======== DATA FOR THE TASK ========

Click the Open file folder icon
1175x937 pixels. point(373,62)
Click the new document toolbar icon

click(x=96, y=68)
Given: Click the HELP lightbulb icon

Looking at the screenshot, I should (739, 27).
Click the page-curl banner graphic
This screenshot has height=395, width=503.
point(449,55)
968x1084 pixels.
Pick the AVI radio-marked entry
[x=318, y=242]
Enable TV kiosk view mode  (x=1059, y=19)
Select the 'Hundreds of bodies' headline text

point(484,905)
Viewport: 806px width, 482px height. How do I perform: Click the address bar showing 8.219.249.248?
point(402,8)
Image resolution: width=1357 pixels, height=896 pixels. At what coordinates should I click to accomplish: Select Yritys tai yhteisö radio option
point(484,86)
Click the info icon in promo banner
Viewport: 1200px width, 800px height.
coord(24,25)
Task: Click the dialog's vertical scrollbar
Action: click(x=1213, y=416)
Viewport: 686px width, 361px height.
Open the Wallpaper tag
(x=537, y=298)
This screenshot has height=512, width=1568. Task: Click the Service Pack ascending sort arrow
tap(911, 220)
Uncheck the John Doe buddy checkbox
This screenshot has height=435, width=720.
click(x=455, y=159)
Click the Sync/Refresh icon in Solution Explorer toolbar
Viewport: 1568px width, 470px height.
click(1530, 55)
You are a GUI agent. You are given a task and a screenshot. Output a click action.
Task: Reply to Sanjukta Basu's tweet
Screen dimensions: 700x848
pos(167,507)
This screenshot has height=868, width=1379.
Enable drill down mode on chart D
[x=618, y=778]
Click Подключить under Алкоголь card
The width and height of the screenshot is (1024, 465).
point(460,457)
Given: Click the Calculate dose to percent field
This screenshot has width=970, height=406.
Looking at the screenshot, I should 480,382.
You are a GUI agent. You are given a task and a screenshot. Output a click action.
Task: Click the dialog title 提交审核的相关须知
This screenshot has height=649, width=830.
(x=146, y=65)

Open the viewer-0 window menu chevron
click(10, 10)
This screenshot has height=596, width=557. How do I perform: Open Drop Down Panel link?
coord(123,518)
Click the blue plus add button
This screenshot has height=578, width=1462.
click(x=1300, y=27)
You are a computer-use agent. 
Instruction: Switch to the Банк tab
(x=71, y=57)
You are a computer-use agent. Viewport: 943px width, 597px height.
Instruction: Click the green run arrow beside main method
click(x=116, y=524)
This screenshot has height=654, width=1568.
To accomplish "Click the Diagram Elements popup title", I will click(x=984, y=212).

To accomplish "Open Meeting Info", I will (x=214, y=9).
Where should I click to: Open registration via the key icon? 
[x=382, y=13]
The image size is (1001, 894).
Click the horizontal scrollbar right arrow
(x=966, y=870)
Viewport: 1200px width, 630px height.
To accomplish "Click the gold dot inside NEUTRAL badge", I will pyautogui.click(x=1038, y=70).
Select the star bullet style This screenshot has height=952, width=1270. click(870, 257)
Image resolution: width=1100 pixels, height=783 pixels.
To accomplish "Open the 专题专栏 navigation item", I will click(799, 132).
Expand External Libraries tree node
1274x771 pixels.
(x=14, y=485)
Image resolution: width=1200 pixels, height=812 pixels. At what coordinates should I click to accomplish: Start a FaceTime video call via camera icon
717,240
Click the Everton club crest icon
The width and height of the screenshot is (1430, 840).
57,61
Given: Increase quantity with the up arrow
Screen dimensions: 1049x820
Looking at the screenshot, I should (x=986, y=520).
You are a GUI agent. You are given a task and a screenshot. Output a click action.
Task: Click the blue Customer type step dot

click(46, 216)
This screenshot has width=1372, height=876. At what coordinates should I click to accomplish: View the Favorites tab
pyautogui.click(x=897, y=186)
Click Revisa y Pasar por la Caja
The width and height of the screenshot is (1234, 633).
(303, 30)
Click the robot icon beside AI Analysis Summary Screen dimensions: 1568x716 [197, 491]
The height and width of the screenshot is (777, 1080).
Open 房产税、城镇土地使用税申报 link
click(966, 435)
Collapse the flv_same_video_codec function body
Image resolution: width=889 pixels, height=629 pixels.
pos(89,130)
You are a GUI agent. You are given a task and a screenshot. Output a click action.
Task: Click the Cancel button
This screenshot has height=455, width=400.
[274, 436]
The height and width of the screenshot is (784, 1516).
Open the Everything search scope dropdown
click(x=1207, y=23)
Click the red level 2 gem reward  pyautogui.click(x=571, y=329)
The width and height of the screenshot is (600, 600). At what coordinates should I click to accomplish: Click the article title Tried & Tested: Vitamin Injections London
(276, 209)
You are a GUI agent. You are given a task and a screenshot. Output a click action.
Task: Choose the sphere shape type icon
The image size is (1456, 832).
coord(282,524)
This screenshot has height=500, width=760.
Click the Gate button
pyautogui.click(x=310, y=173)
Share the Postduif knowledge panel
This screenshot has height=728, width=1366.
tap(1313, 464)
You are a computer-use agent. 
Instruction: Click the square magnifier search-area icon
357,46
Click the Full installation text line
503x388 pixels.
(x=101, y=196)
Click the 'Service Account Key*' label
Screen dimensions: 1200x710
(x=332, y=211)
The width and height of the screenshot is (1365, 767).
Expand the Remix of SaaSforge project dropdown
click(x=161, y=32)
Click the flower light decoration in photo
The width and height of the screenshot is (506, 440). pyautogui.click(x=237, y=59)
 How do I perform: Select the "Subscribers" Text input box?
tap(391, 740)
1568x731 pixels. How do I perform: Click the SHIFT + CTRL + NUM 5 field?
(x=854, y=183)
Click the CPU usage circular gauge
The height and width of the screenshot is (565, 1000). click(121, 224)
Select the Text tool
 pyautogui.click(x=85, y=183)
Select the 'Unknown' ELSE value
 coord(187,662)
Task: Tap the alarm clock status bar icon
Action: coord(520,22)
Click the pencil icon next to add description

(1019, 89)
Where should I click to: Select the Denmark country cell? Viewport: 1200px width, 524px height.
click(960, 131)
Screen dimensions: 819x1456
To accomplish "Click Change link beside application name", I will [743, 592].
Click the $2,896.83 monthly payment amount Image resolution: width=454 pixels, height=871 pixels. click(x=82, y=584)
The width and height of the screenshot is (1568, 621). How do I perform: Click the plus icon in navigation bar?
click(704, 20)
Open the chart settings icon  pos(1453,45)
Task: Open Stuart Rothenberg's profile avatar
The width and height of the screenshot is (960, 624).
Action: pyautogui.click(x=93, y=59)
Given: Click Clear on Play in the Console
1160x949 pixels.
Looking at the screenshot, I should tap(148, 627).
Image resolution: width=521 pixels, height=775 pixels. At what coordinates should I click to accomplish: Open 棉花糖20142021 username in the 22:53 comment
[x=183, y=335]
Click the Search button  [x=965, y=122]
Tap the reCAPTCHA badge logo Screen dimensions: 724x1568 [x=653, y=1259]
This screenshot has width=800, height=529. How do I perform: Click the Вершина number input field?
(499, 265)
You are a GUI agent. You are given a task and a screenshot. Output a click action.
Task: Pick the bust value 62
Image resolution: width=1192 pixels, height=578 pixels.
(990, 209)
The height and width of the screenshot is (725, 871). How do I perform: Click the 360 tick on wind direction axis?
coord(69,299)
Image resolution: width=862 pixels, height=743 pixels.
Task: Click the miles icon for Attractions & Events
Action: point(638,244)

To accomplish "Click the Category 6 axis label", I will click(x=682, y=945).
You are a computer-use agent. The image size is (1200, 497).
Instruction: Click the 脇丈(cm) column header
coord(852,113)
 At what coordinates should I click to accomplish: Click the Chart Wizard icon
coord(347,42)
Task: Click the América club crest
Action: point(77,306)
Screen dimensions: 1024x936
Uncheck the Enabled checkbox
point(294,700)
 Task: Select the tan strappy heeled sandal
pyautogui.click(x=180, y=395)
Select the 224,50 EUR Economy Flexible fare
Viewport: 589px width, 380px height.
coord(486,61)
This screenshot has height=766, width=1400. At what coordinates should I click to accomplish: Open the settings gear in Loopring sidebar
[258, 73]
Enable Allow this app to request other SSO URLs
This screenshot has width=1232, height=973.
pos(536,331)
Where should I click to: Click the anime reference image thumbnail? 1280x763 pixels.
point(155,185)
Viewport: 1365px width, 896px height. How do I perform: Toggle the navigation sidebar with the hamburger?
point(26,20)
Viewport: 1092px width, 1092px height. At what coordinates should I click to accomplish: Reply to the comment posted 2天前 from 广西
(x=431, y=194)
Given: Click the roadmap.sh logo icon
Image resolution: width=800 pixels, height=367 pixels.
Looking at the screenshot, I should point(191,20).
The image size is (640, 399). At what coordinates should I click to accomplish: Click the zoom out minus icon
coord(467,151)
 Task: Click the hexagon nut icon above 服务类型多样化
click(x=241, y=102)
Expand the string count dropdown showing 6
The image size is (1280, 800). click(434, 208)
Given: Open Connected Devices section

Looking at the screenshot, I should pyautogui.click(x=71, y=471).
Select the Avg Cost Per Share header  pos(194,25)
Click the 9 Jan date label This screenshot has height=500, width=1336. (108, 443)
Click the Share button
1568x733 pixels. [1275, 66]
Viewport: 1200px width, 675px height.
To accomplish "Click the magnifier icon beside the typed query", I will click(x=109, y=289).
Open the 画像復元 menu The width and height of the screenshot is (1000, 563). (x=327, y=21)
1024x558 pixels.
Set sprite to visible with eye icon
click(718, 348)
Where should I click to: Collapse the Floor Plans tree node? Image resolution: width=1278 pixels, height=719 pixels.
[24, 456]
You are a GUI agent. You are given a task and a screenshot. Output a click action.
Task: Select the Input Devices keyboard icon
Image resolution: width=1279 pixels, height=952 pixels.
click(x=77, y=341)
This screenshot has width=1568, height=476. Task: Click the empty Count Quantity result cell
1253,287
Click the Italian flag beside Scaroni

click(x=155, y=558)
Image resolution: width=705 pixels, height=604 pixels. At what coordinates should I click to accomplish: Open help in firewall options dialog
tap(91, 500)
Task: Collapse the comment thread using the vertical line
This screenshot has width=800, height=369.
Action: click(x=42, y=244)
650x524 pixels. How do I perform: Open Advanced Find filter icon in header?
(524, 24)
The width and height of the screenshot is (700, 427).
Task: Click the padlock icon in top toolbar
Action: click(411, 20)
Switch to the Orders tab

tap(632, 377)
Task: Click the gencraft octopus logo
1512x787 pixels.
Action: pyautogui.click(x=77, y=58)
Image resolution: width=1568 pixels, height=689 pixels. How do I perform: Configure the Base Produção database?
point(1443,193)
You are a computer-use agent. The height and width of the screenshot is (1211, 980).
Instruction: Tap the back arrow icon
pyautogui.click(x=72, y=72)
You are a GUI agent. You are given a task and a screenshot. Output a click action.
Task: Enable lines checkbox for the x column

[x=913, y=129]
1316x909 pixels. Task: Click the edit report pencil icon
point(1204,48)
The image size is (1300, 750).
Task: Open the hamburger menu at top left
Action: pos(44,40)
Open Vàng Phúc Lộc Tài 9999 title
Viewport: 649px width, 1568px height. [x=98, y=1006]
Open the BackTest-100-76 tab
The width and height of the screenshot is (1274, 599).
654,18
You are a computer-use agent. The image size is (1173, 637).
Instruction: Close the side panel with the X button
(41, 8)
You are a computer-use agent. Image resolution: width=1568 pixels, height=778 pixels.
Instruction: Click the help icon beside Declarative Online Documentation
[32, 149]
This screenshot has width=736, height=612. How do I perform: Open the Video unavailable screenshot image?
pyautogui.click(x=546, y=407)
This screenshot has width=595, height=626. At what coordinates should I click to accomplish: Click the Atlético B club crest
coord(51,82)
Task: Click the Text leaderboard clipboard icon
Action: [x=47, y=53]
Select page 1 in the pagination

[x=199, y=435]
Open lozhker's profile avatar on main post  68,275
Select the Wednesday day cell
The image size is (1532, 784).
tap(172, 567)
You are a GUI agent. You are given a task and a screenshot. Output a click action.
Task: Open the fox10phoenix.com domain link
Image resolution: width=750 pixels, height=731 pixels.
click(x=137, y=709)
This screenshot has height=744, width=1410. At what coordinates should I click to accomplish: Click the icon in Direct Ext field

========

## [WHAT THE TASK REQUIRES]
Could you output, exactly and with nothing else, the lines from the start of the records through the line containing "Click the page-curl banner graphic"?

## [SOLUTION TO THE PROBLEM]
Click the Open file folder icon
1175x937 pixels. point(373,62)
Click the new document toolbar icon

click(x=96, y=68)
Given: Click the HELP lightbulb icon

Looking at the screenshot, I should (739, 27).
Click the page-curl banner graphic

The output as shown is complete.